I asked my dad about this topic to see what he would say about it. Just about every Saturday morning, we stop at the Wawa down the street from our home to grab coffee and hot chocolate, and every time we go, he always goes out of his way to hold the door for someone and tell them to have a good day. When I asked him what he thought about his actions, if he was trying to offset past failings, he said no. He said that he does it to be a, "pebble in the water," as the song by Demi Lovato and Joe Jonas says.
"So you'd say that you're kind to have a part in a larger scheme that will improve the overall atmosphere of the world?" I asked.
"I do nice things to be nice," he replied. Is this really the answer or is this just what he perceives?

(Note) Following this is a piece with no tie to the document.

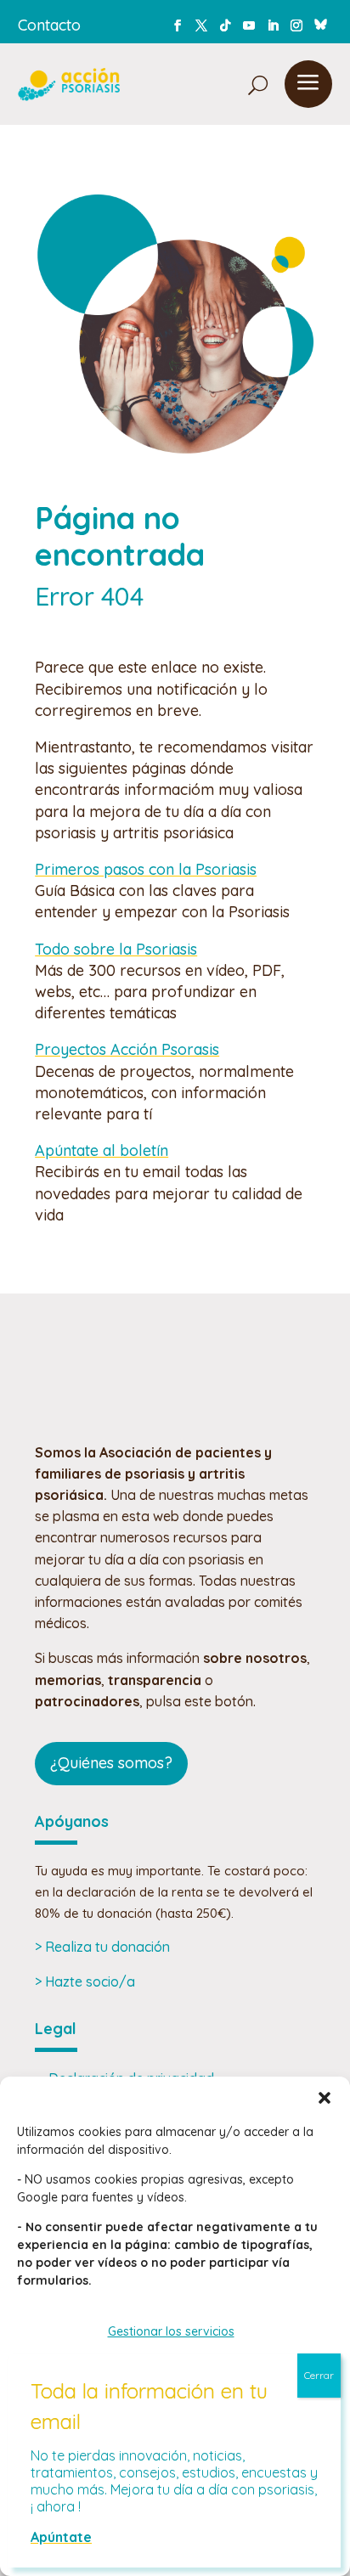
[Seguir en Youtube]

Altruism is like religion, I think. It's a man-made construct that displays a specific ideal of how life should be. While I'd like to believe in certain aspects of religion as a whole, it was initially designed to be an origin story for people depending on where they came from geographically. Altruism is something, like religion, we want to believe is real to restore any kind of child-like faith we once had in the goodness of people.
In its most basic form, we do things to see another person happier, which in turn makes us smile. We feel better about ourselves when we do something sweet for someone. Having this personal gain does not make the action any less kind, but it definitely is food for thought.